Stated problem: Please pull out every line below that contains the string "height" and copy each one in full.

## begin Listed records

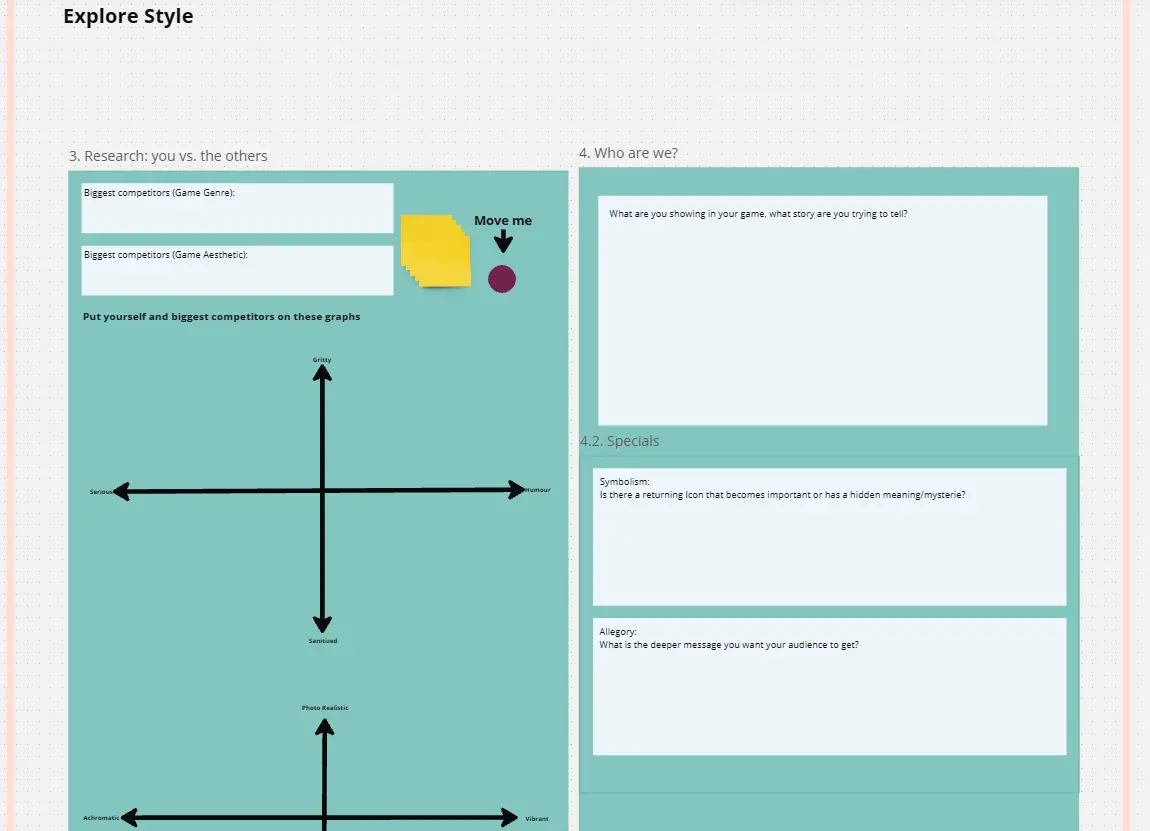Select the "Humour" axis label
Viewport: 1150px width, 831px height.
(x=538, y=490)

## end Listed records
## begin Listed records

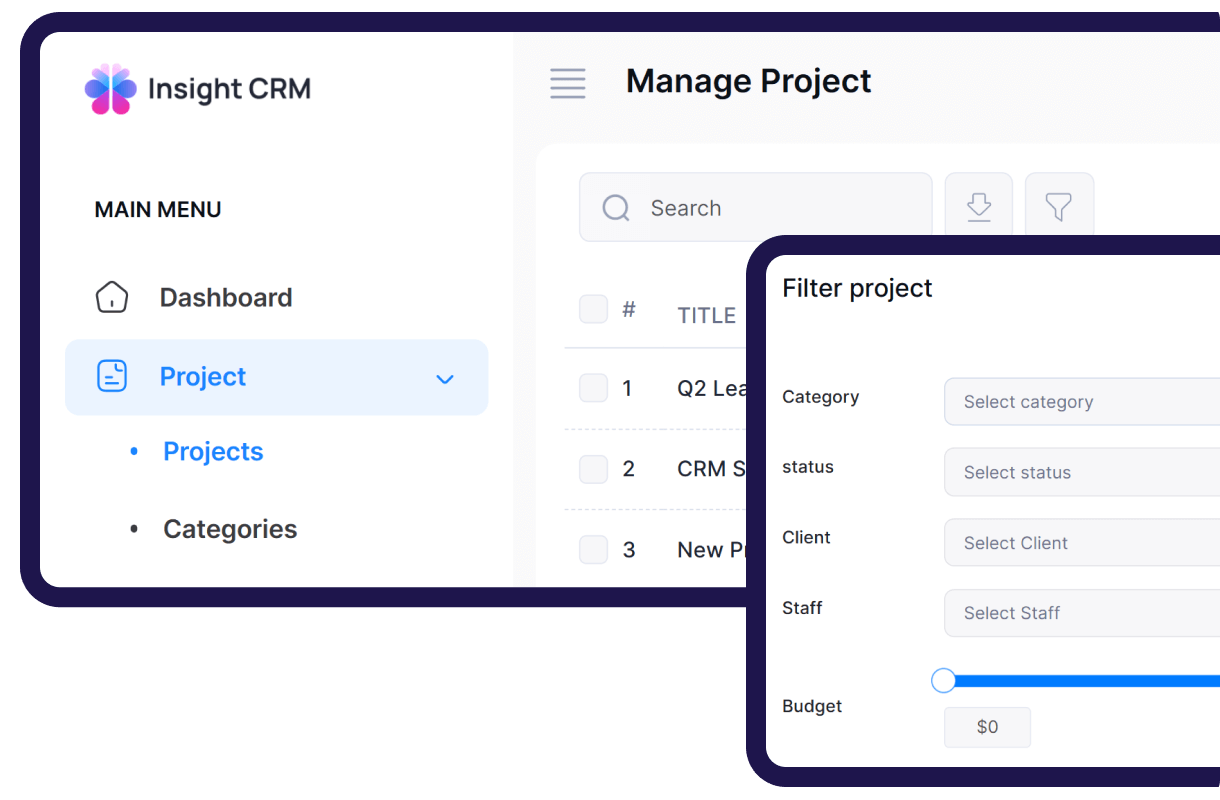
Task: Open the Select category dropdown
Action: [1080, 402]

## end Listed records
## begin Listed records

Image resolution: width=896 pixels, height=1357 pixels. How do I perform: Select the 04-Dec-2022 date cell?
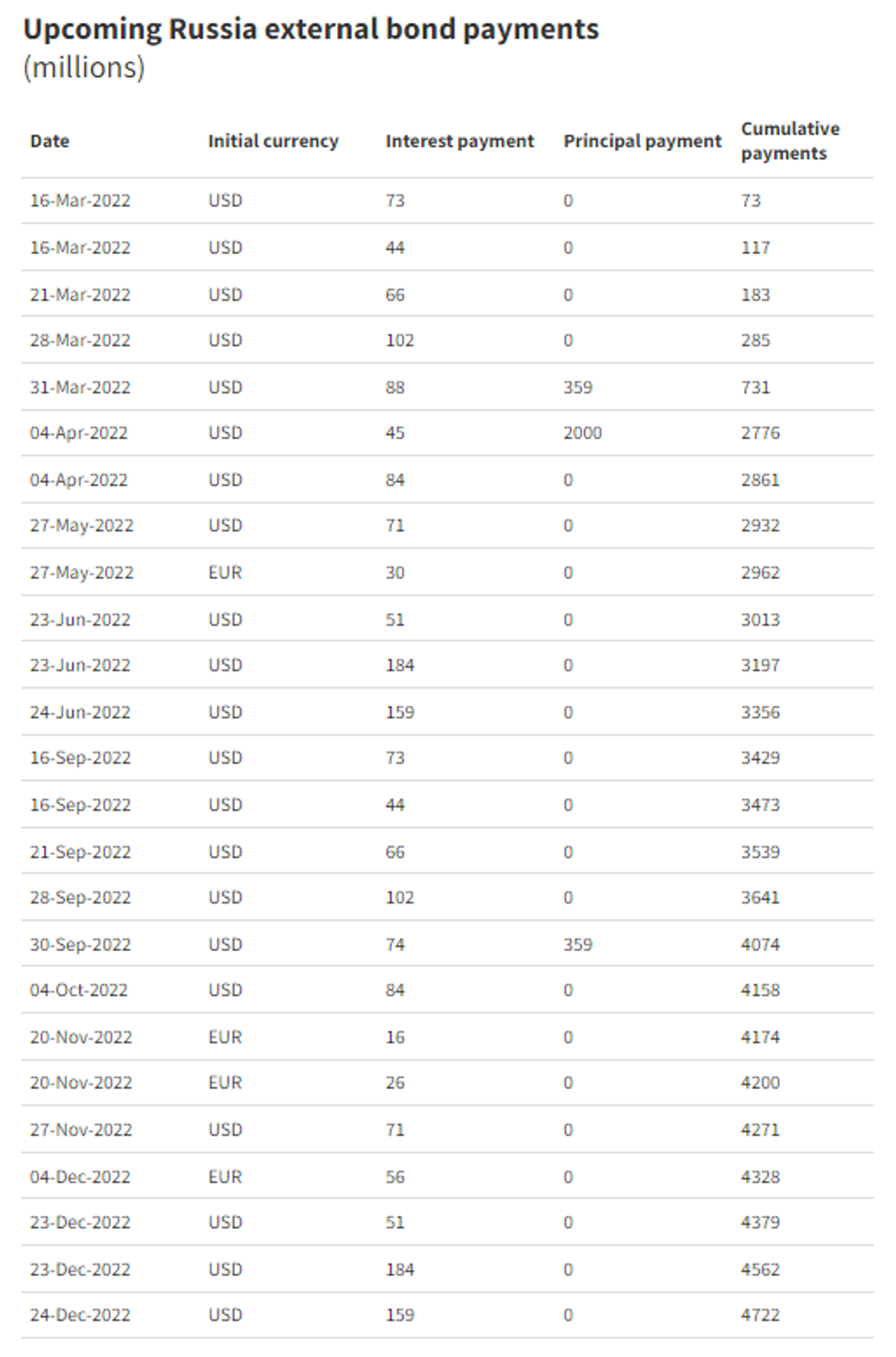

## end Listed records

Task answer:
Viewport: 1150px width, 831px height.
Image resolution: width=896 pixels, height=1357 pixels. How do I perform: Select the 04-Dec-2022 date cell?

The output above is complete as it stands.